As in the previous step, the solution is to pre-allocate the log file. Increasing log file size to 140GB (or any value above 128GB) also improved performance of the HammerDB workload:
If I analyze wait statistics again, I could see that PAGEIOLATCH is again dominant statistic. It seems that now log file can successfully serve all requests, but again communication with the data file is the main bottleneck:
High read/write latency also proves that the pressure is on the data file again. I tried to increase the data file size to 260GB to go to P20 class, but without any effect — the results were the same with similar wait/file statistics. It seems that P20 file IO performance are still not good enough for this workload.
Therefore, I have increased the data file size to 530GB in order to get P30 performance:
This change helped and I see that I’m getting 400–500K transactions/min.
Analysis of wait/file stats shows that PAGEIOLATCH is not dominant statistic anymore and that WRITELOG is again the top wait statistic.
By looking at the write/read latency on the log file, I see that the values are expected 4–5ms. Therefore, I can assume that WRITELOG is an expected wait statistic that is not caused by IO performance issues.
Just to try my luck and test this hypothesis, I increased the data and log files even further although wait statistics are not showing that file IO is an issue. However, this made not big effect — HammerDB is still running on 400-500Ktpm. IO latency is better but this was not a bottleneck:
By looking at these results, I could see that increasing file size makes sense only if the IO is an issue. If a combination of wait/file statistics don’t show some issue, increasing file size will improve IO performance but without effect on workload.

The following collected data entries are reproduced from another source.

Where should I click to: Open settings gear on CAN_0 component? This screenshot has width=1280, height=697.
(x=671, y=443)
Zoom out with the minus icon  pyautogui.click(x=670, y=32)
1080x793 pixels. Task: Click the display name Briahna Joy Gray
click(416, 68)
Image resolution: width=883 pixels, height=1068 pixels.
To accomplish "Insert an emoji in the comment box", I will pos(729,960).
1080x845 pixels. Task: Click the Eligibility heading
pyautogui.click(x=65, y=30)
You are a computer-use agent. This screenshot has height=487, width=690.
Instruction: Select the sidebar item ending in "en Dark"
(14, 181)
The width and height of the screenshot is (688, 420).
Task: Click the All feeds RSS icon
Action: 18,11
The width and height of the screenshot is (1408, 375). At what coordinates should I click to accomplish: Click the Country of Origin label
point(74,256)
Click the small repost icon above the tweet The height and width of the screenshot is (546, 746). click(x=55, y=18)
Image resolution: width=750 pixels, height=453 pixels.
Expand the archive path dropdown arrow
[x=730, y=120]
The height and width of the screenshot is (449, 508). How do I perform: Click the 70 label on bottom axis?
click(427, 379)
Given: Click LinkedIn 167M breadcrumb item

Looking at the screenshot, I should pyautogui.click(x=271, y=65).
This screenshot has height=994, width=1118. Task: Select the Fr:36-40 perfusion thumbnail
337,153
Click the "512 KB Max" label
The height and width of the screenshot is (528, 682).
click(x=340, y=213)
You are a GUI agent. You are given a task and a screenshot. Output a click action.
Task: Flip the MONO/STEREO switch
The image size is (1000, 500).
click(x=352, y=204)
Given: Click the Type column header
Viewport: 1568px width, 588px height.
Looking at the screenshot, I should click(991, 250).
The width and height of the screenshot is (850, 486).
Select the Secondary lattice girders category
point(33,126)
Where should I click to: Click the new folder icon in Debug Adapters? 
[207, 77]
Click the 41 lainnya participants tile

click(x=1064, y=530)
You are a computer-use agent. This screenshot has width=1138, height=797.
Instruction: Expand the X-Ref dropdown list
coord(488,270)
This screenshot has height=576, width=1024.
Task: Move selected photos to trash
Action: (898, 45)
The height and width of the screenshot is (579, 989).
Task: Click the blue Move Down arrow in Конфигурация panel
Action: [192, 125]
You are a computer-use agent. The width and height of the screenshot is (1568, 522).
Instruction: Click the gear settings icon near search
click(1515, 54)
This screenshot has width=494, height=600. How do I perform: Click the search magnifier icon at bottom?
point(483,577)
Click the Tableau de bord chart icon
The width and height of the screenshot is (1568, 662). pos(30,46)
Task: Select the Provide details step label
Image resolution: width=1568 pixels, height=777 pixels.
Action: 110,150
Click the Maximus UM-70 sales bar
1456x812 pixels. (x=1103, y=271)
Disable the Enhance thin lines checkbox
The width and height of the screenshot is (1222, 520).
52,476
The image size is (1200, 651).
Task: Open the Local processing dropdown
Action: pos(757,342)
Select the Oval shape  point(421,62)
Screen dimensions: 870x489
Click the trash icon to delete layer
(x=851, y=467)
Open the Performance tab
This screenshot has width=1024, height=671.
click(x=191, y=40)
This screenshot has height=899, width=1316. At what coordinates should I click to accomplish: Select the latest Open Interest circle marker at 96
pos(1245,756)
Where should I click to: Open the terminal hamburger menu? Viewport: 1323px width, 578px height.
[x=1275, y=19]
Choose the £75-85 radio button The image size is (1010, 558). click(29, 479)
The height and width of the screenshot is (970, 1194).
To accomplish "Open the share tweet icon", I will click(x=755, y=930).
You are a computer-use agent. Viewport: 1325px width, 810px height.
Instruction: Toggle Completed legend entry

Just to summarize the final state of the workload, I have also analyzed CPU/memory usage. CPU percentage is around 70-80% so this is not a bottleneck. By looking at the memory I can see the following results:
TPCC 100GB database is using 24GB buffer pool meaning that a ~25% of database is always cached.
Performance counter analysis shows that the page life expectancy is around 300–400:
Page life expectancy is acceptable and much better than the value 70 that I got in the TPCC5000 case. The interesting finding is that TPCC96 database (14GB) had very high page life expectancy but with the similar tps.
This was a third performance experiment with 100 HammerDB users on TPCC database. The conclusion is that if an amount of RAM on the Managed Instance is enough to cache at least 25% of database, we can expect up to 500K transactions/min (experiments with small and medium-size database). The big database that cannot fit into RAM causes low page life expectancy and the performance can drop 2–3x compared to the ideal case. However, even performance of a big database are not bad — 200K transactions/min might be good result for half TB database and 100 users.
In all cases it was necessary to pre-allocate both data and log file to get the optimal performance. For TPCC workload, IO limits on the remote storage are the first thing that you might hit and pre-allocation will help. Note that you should pre-allocate files only if wait/file statistics show that there is a problem. If there are not issues with latency and wait statistics, increasing the file size might not improve performance.